Scideator: Human-LLM Compound System for Scientific Ideation through Facet Recombination and Novelty Evaluation

Marissa Radensky (University of Washington), Simra Shahid (Microsoft), Raymond Fok (University of Washington), Pao Siangliulue (Allen Institute for AI), Tom Hope (Allen Institute for AI), Daniel S. Weld (Allen Institute for AI)

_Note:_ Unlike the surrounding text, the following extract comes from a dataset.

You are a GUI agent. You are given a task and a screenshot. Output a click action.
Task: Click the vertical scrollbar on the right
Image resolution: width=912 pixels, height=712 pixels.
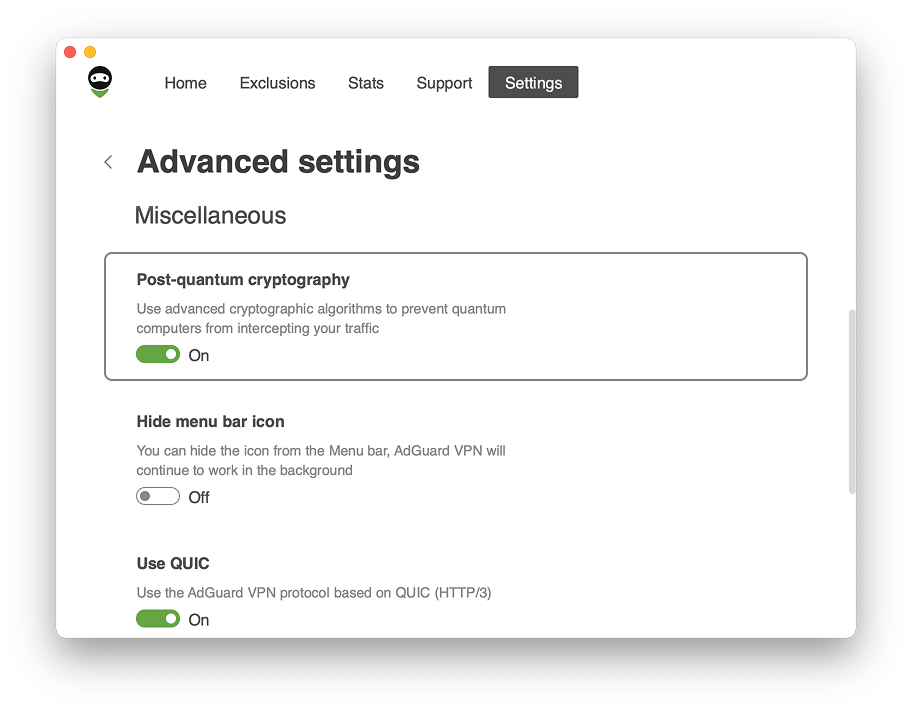coord(851,400)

Architectural Patterns & Composition

Abstract

The scientific ideation process often involves blending salient aspects of existing papers to create new ideas — a framework known as facet-based ideation. We contribute **SCIDEATOR**, the first human-LLM system for facet-based scientific ideation. Starting from a user-provided set of scientific papers, SCIDEATOR extracts key facets---purposes, mechanisms, and evaluations---from these and related papers, allowing users to explore the idea space by interactively recombining facets to synthesize inventive ideas. SCIDEATOR is driven by three design choices: (1) human-in-the-loop facet recombination, where users select facets from retrieved papers and the system generates ideas by finding analogies across these facets via the **Faceted Idea Generator** module; (2) distance-controlled retrieval via the **Analogous Paper Facet Finder** module, which surfaces papers from the same topic to entirely different subareas to provide a spectrum of creative directions; and (3) facet-based novelty verification via the **Idea Novelty Checker** module, a retrieve-then-rerank pipeline that evaluates idea originality using facets. In a user study with computer science researchers, SCIDEATOR provided significantly more creativity support than a baseline using the same backbone LLM without our facet-based modules, particularly in idea exploration and expressiveness. Participants' favorite ideas more often included facets selected by themselves rather than the LLM, and participants used fewer free-text instructions with SCIDEATOR, indicating a preference for facet-level steering over prompting. Finally, re-ranking papers by facet matching rather than general relevance improved novelty classification accuracy from 13.79% to 89.66%.